__The request__:
Rewrite the data below, substituting "glyph" for every occurrence of "icon" and leaving all other text unchanged.

__Material shown__:
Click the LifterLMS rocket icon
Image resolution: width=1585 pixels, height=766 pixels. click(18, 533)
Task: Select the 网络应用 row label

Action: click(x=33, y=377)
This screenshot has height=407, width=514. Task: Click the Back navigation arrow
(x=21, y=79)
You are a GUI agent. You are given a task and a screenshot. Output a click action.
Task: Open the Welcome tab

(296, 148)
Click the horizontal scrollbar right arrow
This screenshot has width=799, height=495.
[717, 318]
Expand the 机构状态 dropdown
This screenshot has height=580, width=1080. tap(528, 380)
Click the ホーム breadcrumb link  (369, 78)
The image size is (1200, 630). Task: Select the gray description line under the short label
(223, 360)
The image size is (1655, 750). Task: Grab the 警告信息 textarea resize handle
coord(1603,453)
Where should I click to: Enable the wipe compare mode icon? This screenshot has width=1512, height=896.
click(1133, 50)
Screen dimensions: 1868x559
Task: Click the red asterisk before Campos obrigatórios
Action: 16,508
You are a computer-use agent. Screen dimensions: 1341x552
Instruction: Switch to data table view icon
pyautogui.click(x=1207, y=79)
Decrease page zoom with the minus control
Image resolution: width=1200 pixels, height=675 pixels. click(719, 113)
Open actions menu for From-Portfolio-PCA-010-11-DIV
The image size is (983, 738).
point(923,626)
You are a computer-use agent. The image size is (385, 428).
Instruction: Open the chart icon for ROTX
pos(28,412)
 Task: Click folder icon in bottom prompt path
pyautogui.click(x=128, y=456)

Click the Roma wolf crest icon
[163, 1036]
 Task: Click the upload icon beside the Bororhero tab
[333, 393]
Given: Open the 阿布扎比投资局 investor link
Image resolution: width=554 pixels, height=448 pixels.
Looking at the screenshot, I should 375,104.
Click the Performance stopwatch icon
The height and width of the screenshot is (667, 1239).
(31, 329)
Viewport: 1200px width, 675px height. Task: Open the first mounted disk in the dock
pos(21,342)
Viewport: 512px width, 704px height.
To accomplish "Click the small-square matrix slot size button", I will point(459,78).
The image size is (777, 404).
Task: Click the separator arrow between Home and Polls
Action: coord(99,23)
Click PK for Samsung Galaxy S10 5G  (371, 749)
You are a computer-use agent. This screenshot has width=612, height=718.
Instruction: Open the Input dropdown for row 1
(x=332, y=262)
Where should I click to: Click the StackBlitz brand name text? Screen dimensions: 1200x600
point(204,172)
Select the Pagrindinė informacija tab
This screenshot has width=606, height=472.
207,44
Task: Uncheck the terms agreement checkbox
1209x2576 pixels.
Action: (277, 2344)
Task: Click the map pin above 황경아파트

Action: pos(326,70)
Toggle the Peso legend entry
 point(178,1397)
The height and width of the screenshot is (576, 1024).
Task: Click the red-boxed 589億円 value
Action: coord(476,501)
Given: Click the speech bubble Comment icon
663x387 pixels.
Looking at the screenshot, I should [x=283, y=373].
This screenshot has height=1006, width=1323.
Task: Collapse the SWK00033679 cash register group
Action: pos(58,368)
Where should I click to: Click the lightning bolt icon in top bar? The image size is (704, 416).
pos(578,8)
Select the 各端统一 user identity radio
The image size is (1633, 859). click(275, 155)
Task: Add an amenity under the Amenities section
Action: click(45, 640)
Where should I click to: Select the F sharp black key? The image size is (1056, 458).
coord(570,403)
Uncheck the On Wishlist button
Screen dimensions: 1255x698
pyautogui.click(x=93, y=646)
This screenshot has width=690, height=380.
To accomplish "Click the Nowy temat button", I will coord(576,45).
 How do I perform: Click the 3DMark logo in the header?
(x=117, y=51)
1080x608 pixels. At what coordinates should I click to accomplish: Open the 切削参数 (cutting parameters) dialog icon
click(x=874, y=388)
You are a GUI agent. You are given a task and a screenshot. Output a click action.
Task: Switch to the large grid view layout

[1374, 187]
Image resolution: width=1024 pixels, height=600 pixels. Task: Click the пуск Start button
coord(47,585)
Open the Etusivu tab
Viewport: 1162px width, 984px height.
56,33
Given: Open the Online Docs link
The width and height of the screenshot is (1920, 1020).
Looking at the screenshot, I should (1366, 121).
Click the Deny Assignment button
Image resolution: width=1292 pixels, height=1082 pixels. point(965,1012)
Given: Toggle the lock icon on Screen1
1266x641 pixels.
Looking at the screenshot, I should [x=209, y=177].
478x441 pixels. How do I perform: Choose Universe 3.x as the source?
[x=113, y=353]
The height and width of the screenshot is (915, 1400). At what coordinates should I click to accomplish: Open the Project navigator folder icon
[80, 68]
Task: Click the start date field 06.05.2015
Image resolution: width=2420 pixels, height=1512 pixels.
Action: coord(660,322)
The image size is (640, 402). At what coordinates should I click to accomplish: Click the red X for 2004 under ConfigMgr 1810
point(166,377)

__Task output__:
Click the LifterLMS rocket glyph
Image resolution: width=1585 pixels, height=766 pixels. click(18, 533)
Task: Select the 网络应用 row label

Action: click(x=33, y=377)
This screenshot has height=407, width=514. Task: Click the Back navigation arrow
(x=21, y=79)
You are a GUI agent. You are given a task and a screenshot. Output a click action.
Task: Open the Welcome tab

(296, 148)
Click the horizontal scrollbar right arrow
This screenshot has width=799, height=495.
[717, 318]
Expand the 机构状态 dropdown
This screenshot has height=580, width=1080. tap(528, 380)
Click the ホーム breadcrumb link  (369, 78)
The image size is (1200, 630). Task: Select the gray description line under the short label
(223, 360)
The image size is (1655, 750). Task: Grab the 警告信息 textarea resize handle
coord(1603,453)
Where should I click to: Enable the wipe compare mode glyph? This screenshot has width=1512, height=896.
click(1133, 50)
Screen dimensions: 1868x559
Task: Click the red asterisk before Campos obrigatórios
Action: 16,508
You are a computer-use agent. Screen dimensions: 1341x552
Instruction: Switch to data table view glyph
pyautogui.click(x=1207, y=79)
Decrease page zoom with the minus control
Image resolution: width=1200 pixels, height=675 pixels. click(719, 113)
Open actions menu for From-Portfolio-PCA-010-11-DIV
The image size is (983, 738).
point(923,626)
You are a computer-use agent. The image size is (385, 428).
Instruction: Open the chart glyph for ROTX
pos(28,412)
 Task: Click folder glyph in bottom prompt path
pyautogui.click(x=128, y=456)

Click the Roma wolf crest glyph
[163, 1036]
 Task: Click the upload glyph beside the Bororhero tab
[333, 393]
Given: Open the 阿布扎比投资局 investor link
Image resolution: width=554 pixels, height=448 pixels.
Looking at the screenshot, I should 375,104.
Click the Performance stopwatch glyph
The height and width of the screenshot is (667, 1239).
(31, 329)
Viewport: 1200px width, 675px height. Task: Open the first mounted disk in the dock
pos(21,342)
Viewport: 512px width, 704px height.
To accomplish "Click the small-square matrix slot size button", I will point(459,78).
The image size is (777, 404).
Task: Click the separator arrow between Home and Polls
Action: coord(99,23)
Click PK for Samsung Galaxy S10 5G  (371, 749)
You are a computer-use agent. This screenshot has width=612, height=718.
Instruction: Open the Input dropdown for row 1
(x=332, y=262)
Where should I click to: Click the StackBlitz brand name text? Screen dimensions: 1200x600
point(204,172)
Select the Pagrindinė informacija tab
This screenshot has width=606, height=472.
207,44
Task: Uncheck the terms agreement checkbox
1209x2576 pixels.
Action: (277, 2344)
Task: Click the map pin above 황경아파트

Action: pos(326,70)
Toggle the Peso legend entry
 point(178,1397)
The height and width of the screenshot is (576, 1024).
Task: Click the red-boxed 589億円 value
Action: coord(476,501)
Given: Click the speech bubble Comment glyph
663x387 pixels.
Looking at the screenshot, I should [x=283, y=373].
This screenshot has height=1006, width=1323.
Task: Collapse the SWK00033679 cash register group
Action: pos(58,368)
Where should I click to: Click the lightning bolt glyph in top bar? The image size is (704, 416).
pos(578,8)
Select the 各端统一 user identity radio
The image size is (1633, 859). click(275, 155)
Task: Add an amenity under the Amenities section
Action: click(45, 640)
Where should I click to: Select the F sharp black key? The image size is (1056, 458).
coord(570,403)
Uncheck the On Wishlist button
Screen dimensions: 1255x698
pyautogui.click(x=93, y=646)
This screenshot has width=690, height=380.
To accomplish "Click the Nowy temat button", I will coord(576,45).
 How do I perform: Click the 3DMark logo in the header?
(x=117, y=51)
1080x608 pixels. At what coordinates should I click to accomplish: Open the 切削参数 (cutting parameters) dialog glyph
click(x=874, y=388)
You are a GUI agent. You are given a task and a screenshot. Output a click action.
Task: Switch to the large grid view layout

[1374, 187]
Image resolution: width=1024 pixels, height=600 pixels. Task: Click the пуск Start button
coord(47,585)
Open the Etusivu tab
Viewport: 1162px width, 984px height.
56,33
Given: Open the Online Docs link
The width and height of the screenshot is (1920, 1020).
Looking at the screenshot, I should (1366, 121).
Click the Deny Assignment button
Image resolution: width=1292 pixels, height=1082 pixels. point(965,1012)
Given: Toggle the lock glyph on Screen1
1266x641 pixels.
Looking at the screenshot, I should [x=209, y=177].
478x441 pixels. How do I perform: Choose Universe 3.x as the source?
[x=113, y=353]
The height and width of the screenshot is (915, 1400). At what coordinates should I click to accomplish: Open the Project navigator folder glyph
[80, 68]
Task: Click the start date field 06.05.2015
Image resolution: width=2420 pixels, height=1512 pixels.
Action: coord(660,322)
The image size is (640, 402). At what coordinates should I click to accomplish: Click the red X for 2004 under ConfigMgr 1810
point(166,377)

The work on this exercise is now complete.